TEORI MOTIVASI 2 FAKTOR HERZBERG

TEORI MOTIVASI 2 FAKTOR HERZBERG
 
Teori motivasi dua faktor dikemukakan oleh oleh seorang psikolog bernama Herzberg. Dinamakan teori dua faktor karena memang Herzberg mengemukakan perlunya memperhatikan dua faktor sebagai bentuk motivasi yang akan diberikan kepada seseorang individu. Faktor-faktor tersebut yaitu faktor yang menyebabkan ketidakpuasan (hygiene/maintenance) dan faktor-faktor penyebab kepuasan (motivator).
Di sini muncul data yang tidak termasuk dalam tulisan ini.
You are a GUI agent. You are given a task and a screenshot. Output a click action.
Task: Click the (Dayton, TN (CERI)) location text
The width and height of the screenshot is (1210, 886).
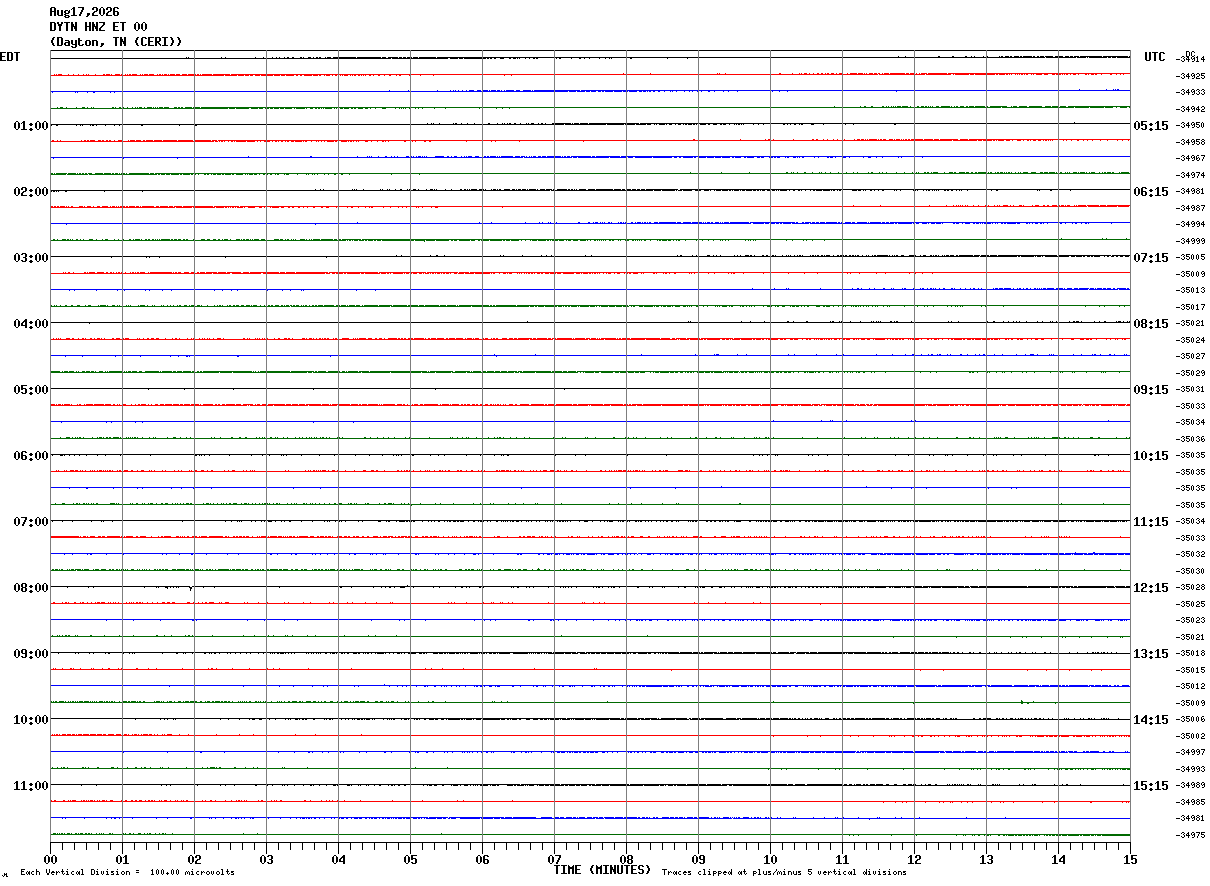[x=116, y=42]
Menurut Marwansyah dan Mukaram (2000:157), Faktor hygiene tidak berhubungan langsung dengan kepuasan kerja, tetapi faktor hygiene berhubungan langsung dengan timbulnya ketidakpuasan kerja (dissatiesfier). Oleh karena itu, faktor-faktor hygiene tidak dapat digunakan sebagai alat motivasi, tetapi merupakan alat untuk menciptakan kondisi yang mencegah timbulnya ketidakpuasan. 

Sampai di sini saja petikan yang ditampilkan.